La lumière est si légère que je me promène encore pour mon plaisir. Dans une ruelle, un cortège nuptial attend. Les drôles loués pour la circonstance causent avec le voisinage. Ils ont appuyé au mur les lanternes de verre, aux hampes de bois rouge, qui portent sur leurs quatre faces des génies et des fées, dessinés par le pinceau d’un seul trait et simplifiés comme des caractères. La rue est exactement partagée entre le soleil et l’ombre. Dans la tranche de lumière éclate la chaise rouge de la mariée avec ses broderies pleines de phénix touffus, de grosses pivoines, de grappes où des écureuils se faufilent. C’est là que la jeune fille, elle-même inondée de satin rouge, prendra place tout à l’heure pour être emportée, invisible sous le rideau rabattu, vers sa nouvelle maison.
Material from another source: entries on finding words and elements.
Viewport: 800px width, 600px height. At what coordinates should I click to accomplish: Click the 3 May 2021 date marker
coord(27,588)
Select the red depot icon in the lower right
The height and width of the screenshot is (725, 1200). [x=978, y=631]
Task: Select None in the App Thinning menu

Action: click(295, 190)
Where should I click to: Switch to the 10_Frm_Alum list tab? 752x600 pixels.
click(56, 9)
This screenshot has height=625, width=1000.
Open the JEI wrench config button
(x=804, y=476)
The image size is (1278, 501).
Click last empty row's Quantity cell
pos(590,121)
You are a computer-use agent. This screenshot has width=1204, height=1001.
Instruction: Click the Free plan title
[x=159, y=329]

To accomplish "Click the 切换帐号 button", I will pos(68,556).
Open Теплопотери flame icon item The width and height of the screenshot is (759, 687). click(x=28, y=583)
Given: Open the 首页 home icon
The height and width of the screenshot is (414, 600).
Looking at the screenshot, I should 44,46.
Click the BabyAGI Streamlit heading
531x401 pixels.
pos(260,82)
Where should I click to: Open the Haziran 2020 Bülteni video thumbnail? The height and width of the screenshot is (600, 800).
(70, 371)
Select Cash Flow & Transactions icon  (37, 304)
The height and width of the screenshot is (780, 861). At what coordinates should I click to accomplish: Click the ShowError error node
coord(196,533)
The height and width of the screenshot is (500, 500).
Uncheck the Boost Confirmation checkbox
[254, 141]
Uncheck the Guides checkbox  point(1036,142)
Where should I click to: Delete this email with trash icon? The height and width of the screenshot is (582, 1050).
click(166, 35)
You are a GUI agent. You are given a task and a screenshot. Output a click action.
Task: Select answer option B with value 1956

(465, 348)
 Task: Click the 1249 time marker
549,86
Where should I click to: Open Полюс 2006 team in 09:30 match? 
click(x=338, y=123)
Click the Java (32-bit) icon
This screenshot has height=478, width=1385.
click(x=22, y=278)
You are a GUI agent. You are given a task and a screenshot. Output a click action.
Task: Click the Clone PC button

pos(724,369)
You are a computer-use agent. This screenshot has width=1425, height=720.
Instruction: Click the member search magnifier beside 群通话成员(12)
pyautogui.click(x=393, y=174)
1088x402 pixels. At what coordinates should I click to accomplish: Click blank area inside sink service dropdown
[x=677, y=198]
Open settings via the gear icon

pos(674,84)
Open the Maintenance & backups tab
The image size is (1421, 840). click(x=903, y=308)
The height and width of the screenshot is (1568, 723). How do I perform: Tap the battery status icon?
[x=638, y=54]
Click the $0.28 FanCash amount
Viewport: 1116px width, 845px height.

Une chaise verte, brodée aussi, mais bien plus discrète, attend modestement dans la partie d’ombre. Un des Chinois qui, par aventure, sait quelques mots de français, me dit qu’il s’agit du mariage de sa sœur. Son visage est aussi vacant, aussi dégarni de toute expression que dans un jour ordinaire. Je le félicite, et comme nous ne pouvons nous faire entendre qu’en usant de très peu de mots, je lui dis : bonheur.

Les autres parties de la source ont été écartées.